Jewish author Yael van der Wouden has been longlisted for the Booker Prize 2024 for her debut novel which explores the legacy of the Holocaust.

Van der Wouden’s The Safekeep is one of three debuts nominated in the longlist of 13 books.

Described by the publisher as “a tale of twisted desire, histories and homes, and the unexpected shape of revenge”, The Safekeep sparked a frenzied publishing bidding war, with Viking winning the UK rights after a nine-way auction. Viking’s editorial director Isabel Wall called it the most “original” and “exhilarating” novel she had read in a long time.

“I was so impressed by Yael van der Wouden’s ability to combine a gripping tale of desire and obsession between two women with a powerful examination of the legacy of the Holocaust and the darker parts of our collective past,” she said. “I cannot wait to share it with readers.”

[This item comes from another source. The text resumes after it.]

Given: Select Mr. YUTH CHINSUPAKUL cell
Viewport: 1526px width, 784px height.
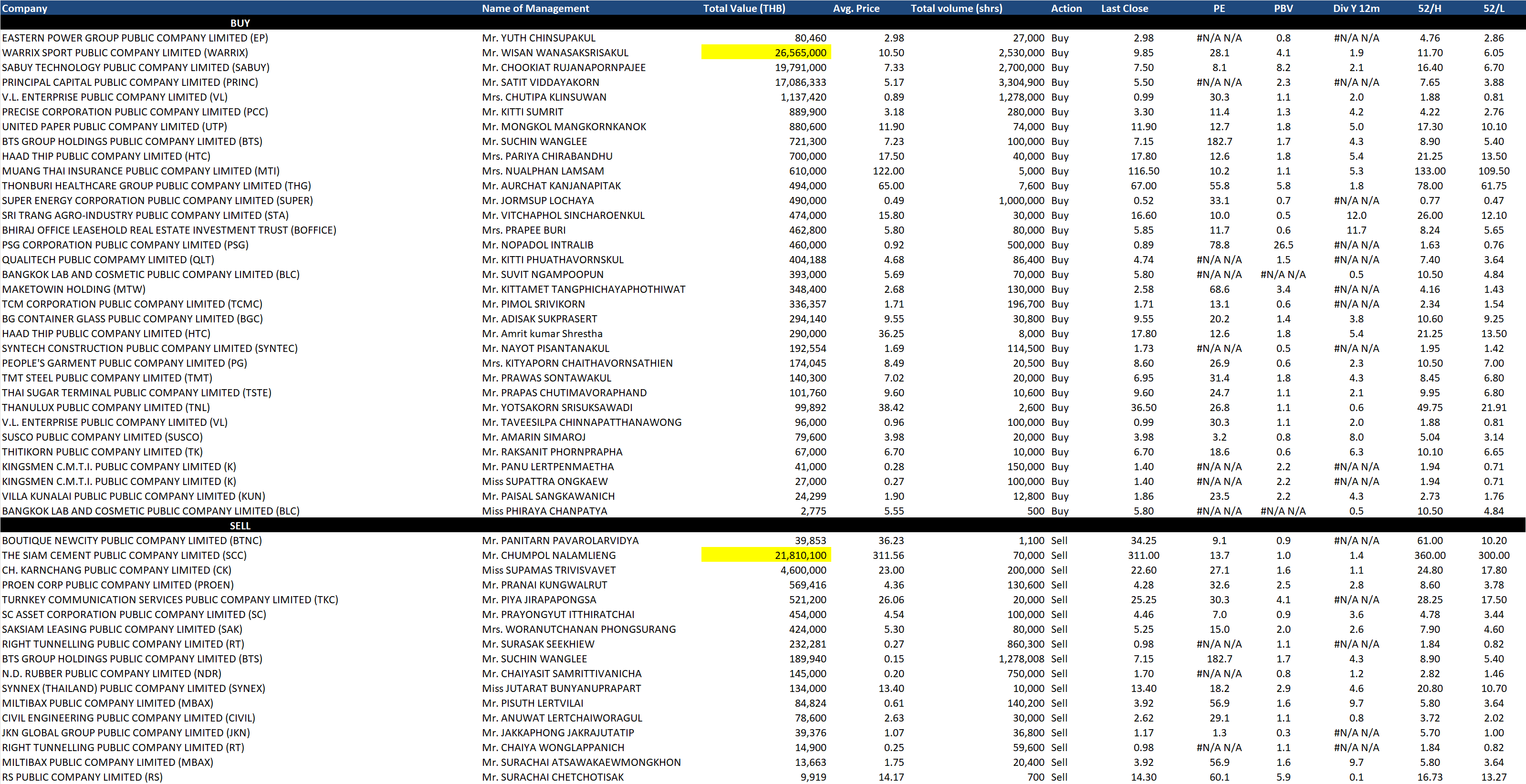Looking at the screenshot, I should click(538, 38).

Set in an isolated house in early-1960s Netherlands, the book was praised by the judging panel as “carefully calibrated as a Dutch still-life”.

The judges said, “We loved this debut novel for its remarkable inhabitation of obsession. It navigates an emotional landscape of loss and return in an unforgettable way.”

The writer was born in Tel Aviv and brought up the Netherlands, where she lives and lectures in creative writing and comparative literature. She has an Israeli mother with Bulgarian and Romanian heritage and a Dutch father. Her essay On (Not) Reading Anne Frank – on Dutch identity and Jewishness – had a notable mention in The Best American Essays 2018.

The 2024 judging panel is chaired by artist and author Edmund de Waal, who is joined by award-winning novelist Sara Collins; fiction editor of the Guardian, Justine Jordan; writer and professor Yiyun Li; and musician, composer and producer Nitin Sawhney.

Also longlisted is the Canadian poet and author Anne Michaels, who has a Polish-Jewish father and is best known for Fugitive Pieces, about a Holocaust survivor and the child of a survivor. Adapted for the screen in 2007, that novel won the Orange Prize for Fiction and Jewish Quarterly-Wingate Prize, among others. Michaels has also been shortlisted for the 2019 Vine Awards for Canadian Jewish Literature.

Her “brief kaleidoscopic” longlisted novel Held has been championed by the Booker judges as “transporting” and a “unique experience”.

The panel said, “Michaels is utterly uncompromising in her vision and execution. She is writing about war, trauma, science, faith and above all love and human connection; her canvas is a century of busy history, but she connects the fragments of her story through theme and image rather than character and chronology, intense moments surrounded by great gaps of space and time.

"Appropriately for a novel about consciousness, it seems to alter and expand your state of mind.”

The Booker Prize judges’ selection was made from 156 books of long-form fiction by writers of any nationality, written in English and published in the UK and/or Ireland, and published between 1 October 2023 and 30 September 2024.

The shortlisted six books will be announced on 16 September at Somerset House in London, and the winner will be crowned at a ceremony held at Old Billingsgate in London on 12 November. The winning author will receive £50,000.